- Tugas:
a - Jawab pertanyaan berikut berdasarkan artikel tentang pendidikan pekerja migran:
(i) Pada tanggal berapa penulis bertugas sebagai asesor di PKBM KBRI Singapura?
(ii) Berapa perkiraan jumlah Pekerja Migran Indonesia di Singapura?
(iii) Pendidikan minimal apa yang kini disyaratkan pemerintah Singapura bagi pekerja migran penata laksana rumah tangga?
b - Tulis lanjutan artikel tentang pendidikan pekerja migran, mulai setelah kalimat terakhirnya.

═══ Teks Sumber

Sabtu, 20 April 2024

SELAMAT MENGUNJUNGI WEBSITE BADAN AKREDITASI NASIONAL PENDIDIKAN ANAK USIA DINI DAN PENDIDIKAN NONFORMAL. PELAKSANAAN AKREDITASI SATUAN PAUD DAN PNF GRATIS/TIDAK BERBAYAR
close x

Mendidik Pekerja Migran Melalui PKBM

Mendidik Pekerja Migran Melalui PKBM_1576201364.jpeg

Saat menjalankan tugas sebagai Asesor Badan Akreditasi Nasional Pendidikan Anak Usia Dini dan Pendidikan Nonformal (BAN PAUD dan PNF) di PKBM KBRI Singapura (1-4 November 2019), penulis berusaha untuk mendalami persoalan pendidikan bagi Pekerja Migran Indonesia (PMI). Jumlah PMI di Singapura ada sekitar 150 ribu. Jumlah itu berdasarkan estimasi Atase Pendidikan Singapura, Enda Wulandari. “Umumnya mereka bekerja sebagai penata laksana rumah tangga. Atau kalau di Tanah Air disebut asisten rumah tangga. Sebagian lagi menjadi care giver (perawat orang tua dan bayi). Semua jenis pekerjaan itu hanya diperuntukkan bagi perempuan.” Begitu penjelasan pejabat asal Yogyakarta yang juga pernah menjadi sekretaris Atase Pendidikan Washington. 

Para pekerja migran perempuan itu umumnya sudah bertahun-tahun bekerja di Singapura. Saat mereka masuk ke Singapura, modal pendidikannya sebagian besar lulusan SD atau SMP. Seiring dengan kebijakan pemerintah Singapura yang melarang lulusan SD dan SMP bekerja di Negeri Singa, maka pekerja migran dituntut untuk melanjutkan studi. Karena itu, mereka yang sudah lama bekerja di Singapura harus mengambil Program Kesetaraan Paket B (SMP) atau Paket C (SMA). Menurut Endah Wulandari, “Melanjutkan studi merupakan keniscayaan jika mereka tidak ingin pulang ke kampung halaman. Apalagi sekarang pemerintah Singapura mensyaratkan pekerja migran untuk penata laksana rumah tangga minimal harus berpendidikan SMA.”

══════
═══ Entri Data

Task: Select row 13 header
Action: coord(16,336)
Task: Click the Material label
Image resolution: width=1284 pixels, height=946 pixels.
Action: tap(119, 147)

══════

- Jawaban Akhir:
a -
(i) 1–4 November 2019
(ii) Sekitar 150 ribu
(iii) SMA

b -
Dengan ketentuan itu, maka tidak ada pilihan lain. Para pekerja migran harus mengambil Paket B atau Paket C. Untuk memenuhi kebutuhan pendidikan lanjutan pekerja migran itulah, maka Kedutaan Besar mendirikan Sekolah Indonesia Sinagpura (SIS). Sebagai lembaga formal SIS melayani pendidikan mulai Taman Kanak-Kanak (TK), SD, SMP, SMA, hingga Universitas Terbuka (UT). Di lembaga pendidikan formal inilah anak-anak Indonesia belajar. Kepala sekolah dan guru SIS selalu direkrut secara khusus oleh Kementerian Pendidikan dan Kebudayaan (Kemendikbud). Mereka harus menjalani sejumlah tahapan tes yang sangat kompetitif. Mereka yang lolos tes ditugaskan di SIS selama tiga tahun. Mereka adalah guru-guru dari sekolah negeri dan swasta. Selama bertugas, mereka tinggal di kondominium yang disiapkan Kedutaan Besar Republik Indonesia (KBRI).

Harus diakui bahwa tidak semua warga Indonesia bisa belajar di SIS. Ada banyak alasan yang dikemukakan. Salah satunya, model pendidikan SIS tidak sesuai dengan kelonggaran waktu yang dimiliki pekerja migran. Dengan model pendidikan formal yang sangat ketat dan kewajiban masuk lima hari dalam seminggu, maka hal itu jelas tidak sesuai dengan kondisi pekerja migran. Hal itu karena mereka yang bekerja sebagai asisten rumah tangga atau care giver hanya memiliki waktu libur pada hari Minggu. Untuk itulah Atase Pendidikan Singapura membentuk Pusat Kegiatan Belajar Masyarakat (PKBM). PKBM KBRI Singapura melayani Program Kesetaraan Paket B dan Paket C. Waktu belajar PKBM juga dilaksanakan secara fleksibel. Menyesuaikan dengan waktu libur pekerja migran. Dengan kondisi yang ada, akhirnya disepakati bahwa waktu pembelajaran adalah hari Minggu. Itupun tidak setiap hari Minggu, melainkan hanya pada minggu pertama dan ketiga.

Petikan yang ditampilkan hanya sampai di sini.